A precision tool for finding specific patterns in tool names or descriptions.
  • Input: query (Regex string), limit (number).
  • Output: Matching tools.
  • Usage: ^github_.* → returns all tools starting with “github_”.

mcp_get_tool_schema

Load the technical details for a specific tool.
  • Input: toolName (string), serverId (optional string).
  • Output: The full JSON inputSchema for the requested tool.
  • Requirement: The LLM must call this after searching to know what arguments a tool accepts.

mcp_execute_tool

The proxy executor for all discovered tools.
  • Input: toolName (string), args (object), serverId (optional string).
  • Output: The result of the actual MCP tool call.
  • Privacy: The SDK handles the routing to the correct MCP server automatically.

The Discovery Lifecycle

The mcp-ts SDK implements the following flow to minimize context usage while maintaining capability:
1

Initial Injection

The SDK injects only the 5 Meta-Tools into the LLM context (cost: ~500 tokens).
2

Discovery (Search)

When the user asks for a specific capability, the LLM calls mcp_search_tools or mcp_search_tool_regex.
3

Inspection (Get Schema)

Based on search results, the LLM calls mcp_get_tool_schema for the most relevant tool to see its parameters.
4

Execution

The LLM calls mcp_execute_tool with the constructed arguments.
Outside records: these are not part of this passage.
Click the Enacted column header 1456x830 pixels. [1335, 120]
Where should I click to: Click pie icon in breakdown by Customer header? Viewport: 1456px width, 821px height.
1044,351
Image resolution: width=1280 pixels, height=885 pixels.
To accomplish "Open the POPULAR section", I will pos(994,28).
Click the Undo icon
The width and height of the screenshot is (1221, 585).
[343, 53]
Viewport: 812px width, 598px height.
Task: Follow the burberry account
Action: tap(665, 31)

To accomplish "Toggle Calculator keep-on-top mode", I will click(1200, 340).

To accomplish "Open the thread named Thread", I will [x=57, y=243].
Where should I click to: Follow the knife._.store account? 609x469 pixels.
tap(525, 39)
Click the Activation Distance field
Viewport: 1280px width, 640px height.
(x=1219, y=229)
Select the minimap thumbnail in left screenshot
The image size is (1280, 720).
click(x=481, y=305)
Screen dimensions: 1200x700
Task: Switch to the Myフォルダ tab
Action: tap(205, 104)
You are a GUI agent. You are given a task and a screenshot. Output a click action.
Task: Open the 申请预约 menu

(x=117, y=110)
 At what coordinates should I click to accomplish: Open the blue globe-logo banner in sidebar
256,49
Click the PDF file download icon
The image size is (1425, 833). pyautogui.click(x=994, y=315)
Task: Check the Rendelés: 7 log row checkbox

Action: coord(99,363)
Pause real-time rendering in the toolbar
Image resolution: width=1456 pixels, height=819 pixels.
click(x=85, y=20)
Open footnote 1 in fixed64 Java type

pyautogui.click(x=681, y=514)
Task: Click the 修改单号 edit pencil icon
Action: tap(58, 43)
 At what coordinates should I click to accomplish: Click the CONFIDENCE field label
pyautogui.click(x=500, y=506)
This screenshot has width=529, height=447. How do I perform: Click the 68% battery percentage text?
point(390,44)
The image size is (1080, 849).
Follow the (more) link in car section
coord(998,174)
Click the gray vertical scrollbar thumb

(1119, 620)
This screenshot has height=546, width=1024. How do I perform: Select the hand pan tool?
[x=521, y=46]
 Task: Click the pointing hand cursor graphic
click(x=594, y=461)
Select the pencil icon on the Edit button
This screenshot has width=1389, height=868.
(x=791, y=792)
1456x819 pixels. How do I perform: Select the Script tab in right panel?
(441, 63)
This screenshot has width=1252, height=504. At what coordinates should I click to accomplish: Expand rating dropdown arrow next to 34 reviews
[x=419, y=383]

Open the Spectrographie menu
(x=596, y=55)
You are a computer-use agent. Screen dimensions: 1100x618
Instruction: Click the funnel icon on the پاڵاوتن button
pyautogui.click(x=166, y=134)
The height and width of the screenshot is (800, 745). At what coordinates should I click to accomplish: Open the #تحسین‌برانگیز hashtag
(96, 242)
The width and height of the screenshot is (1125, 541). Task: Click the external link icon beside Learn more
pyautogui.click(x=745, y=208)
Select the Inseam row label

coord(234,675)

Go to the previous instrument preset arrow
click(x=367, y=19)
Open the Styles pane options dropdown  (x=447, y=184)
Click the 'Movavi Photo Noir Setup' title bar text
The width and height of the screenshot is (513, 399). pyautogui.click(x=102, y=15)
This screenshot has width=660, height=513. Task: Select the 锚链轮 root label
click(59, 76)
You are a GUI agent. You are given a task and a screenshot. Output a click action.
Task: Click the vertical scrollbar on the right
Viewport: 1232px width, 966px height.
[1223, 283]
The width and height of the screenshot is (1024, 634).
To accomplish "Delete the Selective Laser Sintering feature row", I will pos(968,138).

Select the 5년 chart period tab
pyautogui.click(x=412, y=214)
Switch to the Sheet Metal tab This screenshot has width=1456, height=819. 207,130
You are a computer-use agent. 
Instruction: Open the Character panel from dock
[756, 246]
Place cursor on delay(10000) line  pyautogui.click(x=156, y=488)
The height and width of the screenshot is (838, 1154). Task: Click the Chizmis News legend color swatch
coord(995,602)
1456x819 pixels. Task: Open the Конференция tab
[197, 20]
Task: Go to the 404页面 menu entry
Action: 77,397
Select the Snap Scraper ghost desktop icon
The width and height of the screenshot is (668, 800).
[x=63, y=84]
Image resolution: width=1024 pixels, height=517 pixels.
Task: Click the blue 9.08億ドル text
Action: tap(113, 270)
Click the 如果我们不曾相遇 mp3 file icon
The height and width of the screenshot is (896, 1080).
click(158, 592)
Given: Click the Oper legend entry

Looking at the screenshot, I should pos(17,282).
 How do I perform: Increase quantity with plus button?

The SDK routes this call to the matching MCP server and returns the result.

Why use Meta-Tools?

  1. Context Density: You can give an LLM access to 1,000 tools without using more than a few hundred tokens of “resting” context.
  2. Reduced Hallucinations: Because the LLM “finds” the tool definition right before using it, it is less likely to hallucinate parameters or use the wrong tool.
  3. Multi-Server Conflict Resolution: If two servers provide a tool named search, the Meta-Tools return serverName and serverId. Use serverName fragments for discovery and serverId for exact schema lookup/execution.